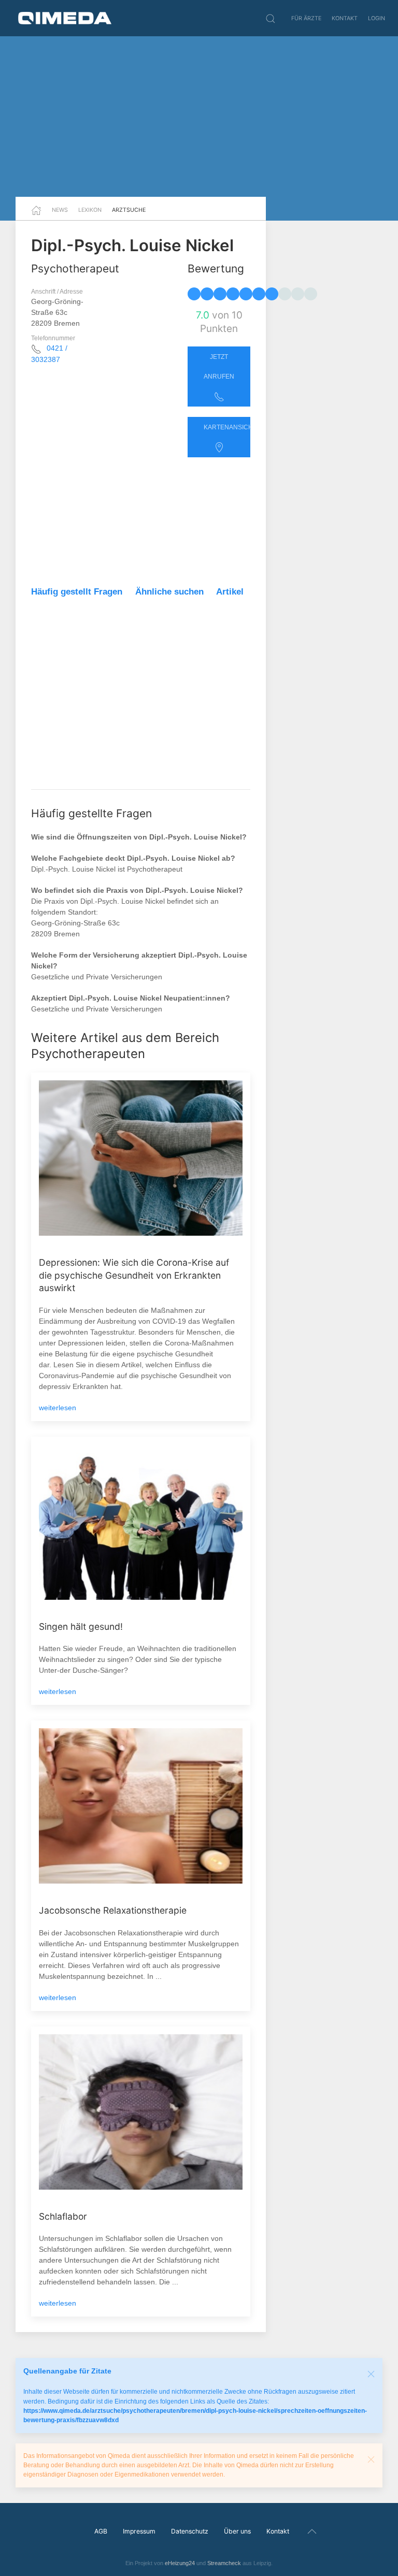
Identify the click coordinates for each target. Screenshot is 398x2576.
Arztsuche (129, 209)
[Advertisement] (199, 116)
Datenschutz (189, 2531)
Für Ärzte (306, 18)
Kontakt (345, 18)
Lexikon (90, 209)
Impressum (139, 2531)
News (60, 209)
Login (376, 18)
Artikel (230, 592)
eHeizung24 (180, 2563)
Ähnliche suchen (169, 592)
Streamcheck (224, 2563)
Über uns (237, 2531)
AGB (100, 2531)
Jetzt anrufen (219, 366)
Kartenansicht (227, 427)
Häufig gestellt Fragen (76, 592)
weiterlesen (57, 1407)
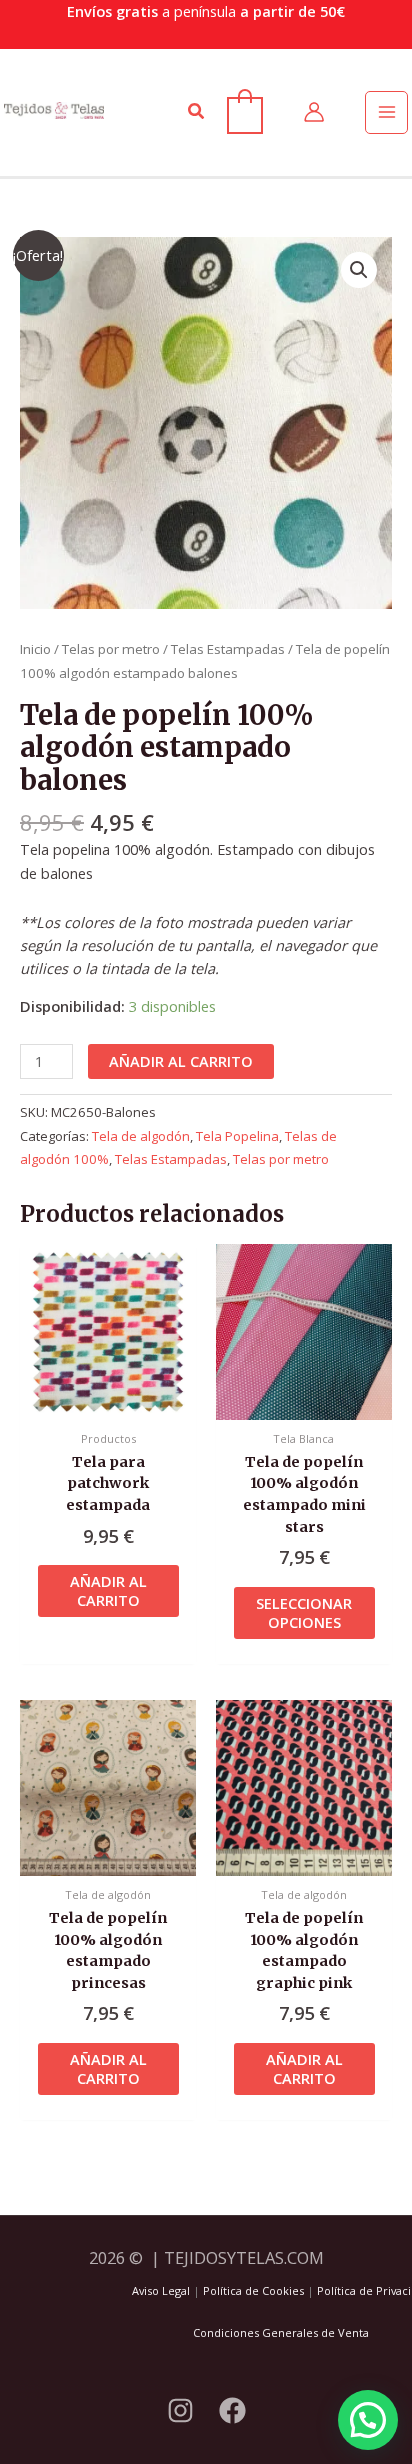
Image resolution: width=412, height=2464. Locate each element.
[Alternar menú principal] (386, 112)
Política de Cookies (253, 2290)
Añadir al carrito (181, 1061)
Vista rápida (108, 1402)
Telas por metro (111, 649)
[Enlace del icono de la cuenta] (314, 112)
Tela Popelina (237, 1136)
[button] (197, 112)
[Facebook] (232, 2410)
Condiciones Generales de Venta (281, 2332)
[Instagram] (180, 2410)
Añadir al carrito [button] (108, 1590)
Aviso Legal (161, 2290)
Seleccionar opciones (304, 1612)
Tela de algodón (141, 1136)
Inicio (35, 649)
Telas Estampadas (228, 649)
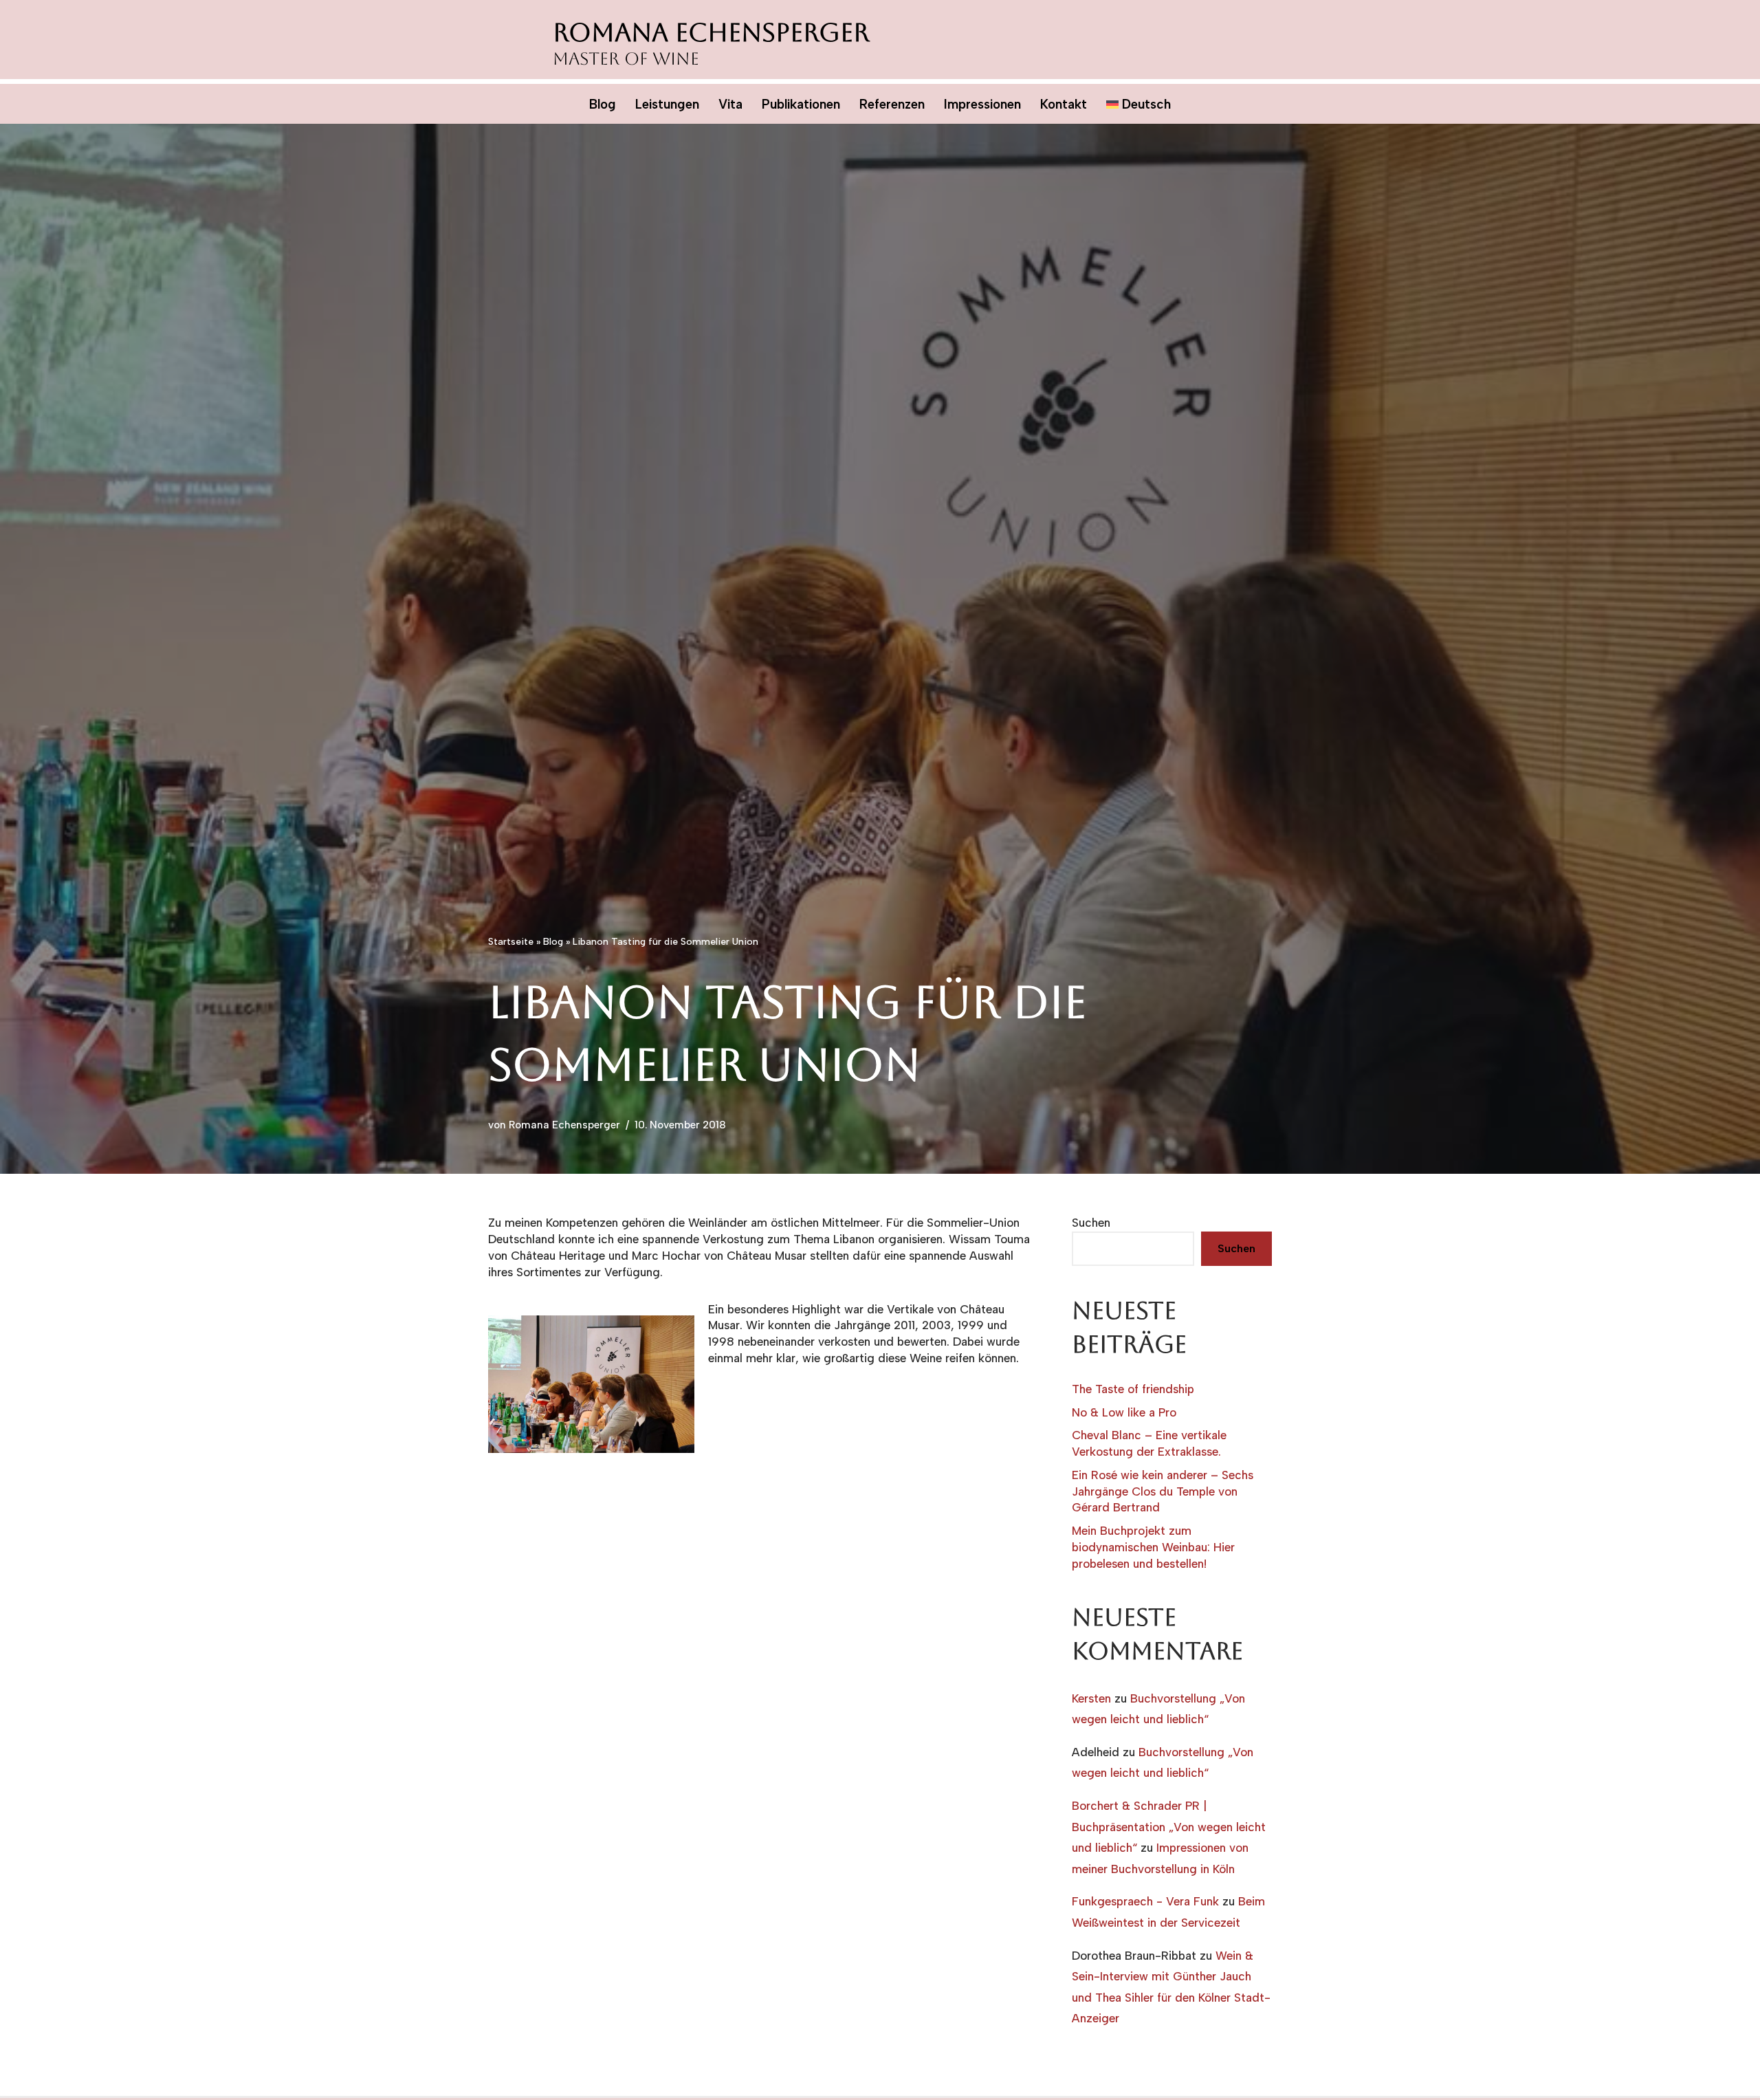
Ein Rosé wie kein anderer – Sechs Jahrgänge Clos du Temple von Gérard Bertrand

• • •

Look through the material above for the word "Añadir" and copy every line that has it.

Añadir al carrito (181, 1061)
Añadir al carrito [button] (108, 1590)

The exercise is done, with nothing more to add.